GOAL OF THE EXERCISE: Only an exact repetition of the lines from the one holding "Click the ime column header under Ženske" to the end of the data is wanted, with pictures left out.

PROVIDED RECORDS:
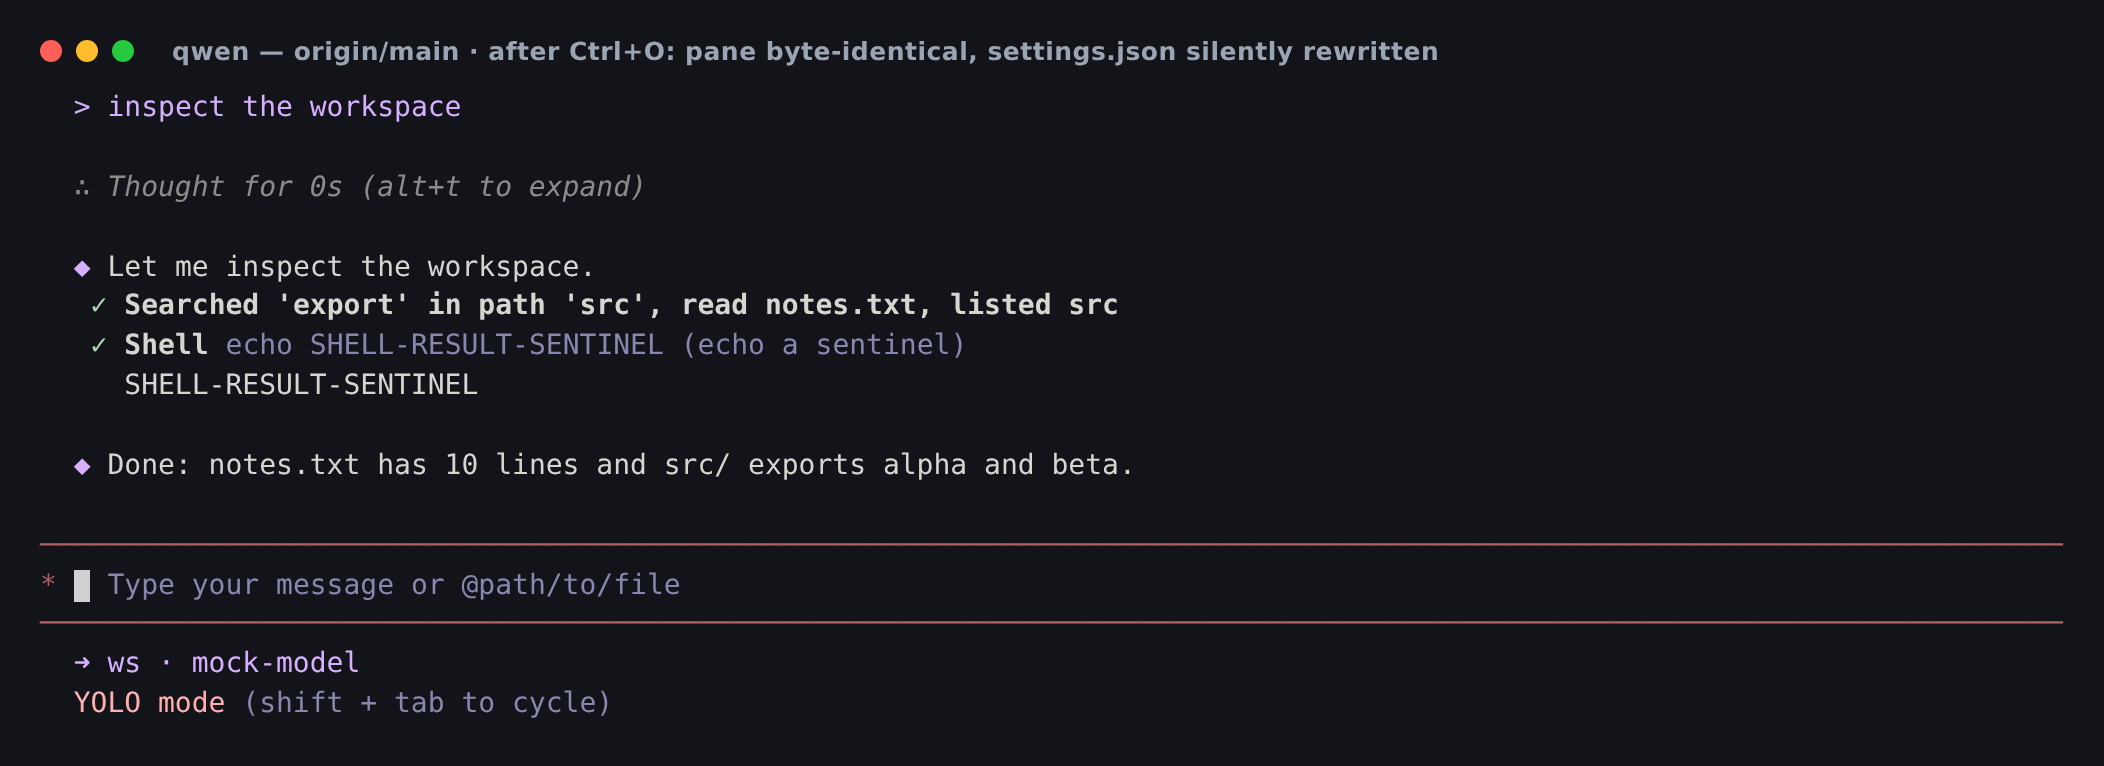
Task: Click the green checkmark next to 'Searched'
Action: 99,306
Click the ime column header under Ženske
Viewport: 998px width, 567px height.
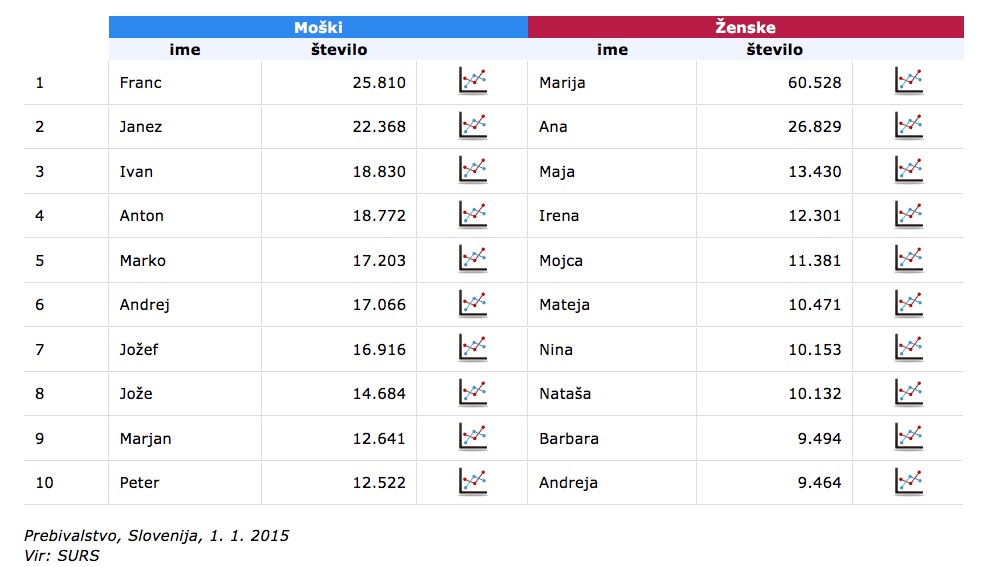pos(612,50)
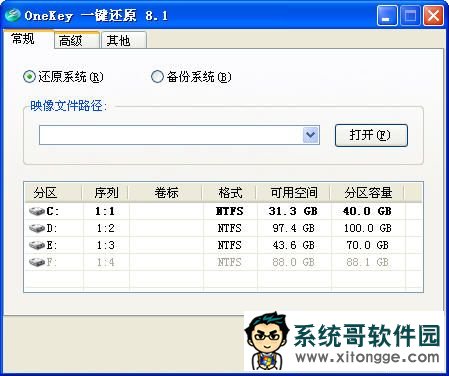Click the OneKey app icon in title bar
Screen dimensions: 449x376
coord(13,15)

RESULT OF THE TASK:
Click the ime column header under Ženske
Viewport: 998px width, 567px height.
pos(612,50)
Click the OneKey app icon in title bar
Screen dimensions: 449x376
coord(13,15)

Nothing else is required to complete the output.